_AUFGABEN ZUR ÜBUNG_:
1 > Welche Frage quält jensibaer laut dem Textausschnitt seit längerem?
2 > Fasse den Textausschnitt in zwei Sätzen zusammen.
3 > Gib bitte alles von „Oh man, die“ bis hinunter zu „nein - HÖRT!“ aus dem Textausschnitt wieder und ersetze dabei „Mathegenie“ durch „Physikgenie“.

_TEXTAUSSCHNITT_:

════

# Fallende Bäume...



## jensibaer (7. März 2001)

*Fallende Bäume...*

Seit längerem quält mich eine Frage:

Wenn ein Baum umfällt und keiner sieht es, macht der Baum dann ein Geräusch?

Ich bitte um Lösungsansätze.


----------



## Master_Luke (7. März 2001)

*RE:Fallende Bäume...*

eit längerem quält mich eine Frage:
:
:Wenn ein Baum umfällt und keiner sieht es, macht der Baum dann ein Geräusch?
:
:Ich bitte um Lösungsansätze.

So laut hab ich noch nie gelacht beim lesen!!!
Oh man, die Leute ham Ideen... *g*
Ok, hier meine Version: Das müsstest Du mal'n Mathegenie fragen, wie die alle unter "2=1"! Den das Problem ist relativ. 
Was ist, wenn ein Blinder daneben steht? Macht er nu Geräusche?
fällt er sogar auf den Blinden drauf, weil er ihn nicht sieht - nein - HÖRT!

════

_BEREITGESTELLTES MATERIAL_:
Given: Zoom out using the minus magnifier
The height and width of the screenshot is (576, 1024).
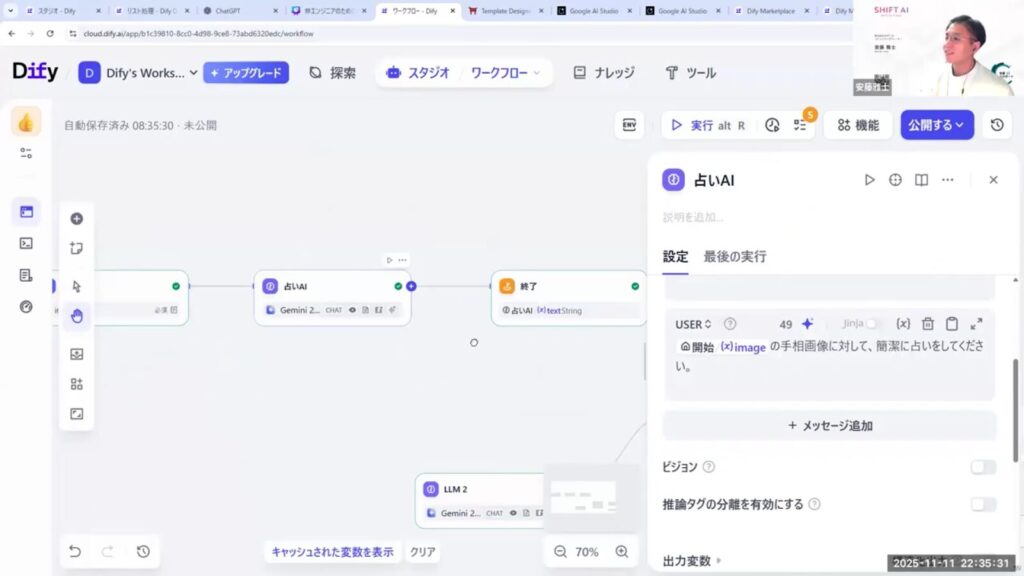Looking at the screenshot, I should [x=560, y=552].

════

_LÖSUNGEN DER AUFGABEN_:
1 > Ob ein Baum ein Geräusch macht, wenn er umfällt und keiner es sieht.

2 > jensibaer fragt, ob ein umfallender Baum ein Geräusch macht, wenn keiner es sieht, und bittet um Lösungsansätze. Master_Luke antwortet, beim Lesen noch nie so laut gelacht zu haben, und verweist auf ein Mathegenie, da das Problem relativ sei.

3 >
Oh man, die Leute ham Ideen... *g*
Ok, hier meine Version: Das müsstest Du mal'n Physikgenie fragen, wie die alle unter "2=1"! Den das Problem ist relativ. 
Was ist, wenn ein Blinder daneben steht? Macht er nu Geräusche?
fällt er sogar auf den Blinden drauf, weil er ihn nicht sieht - nein - HÖRT!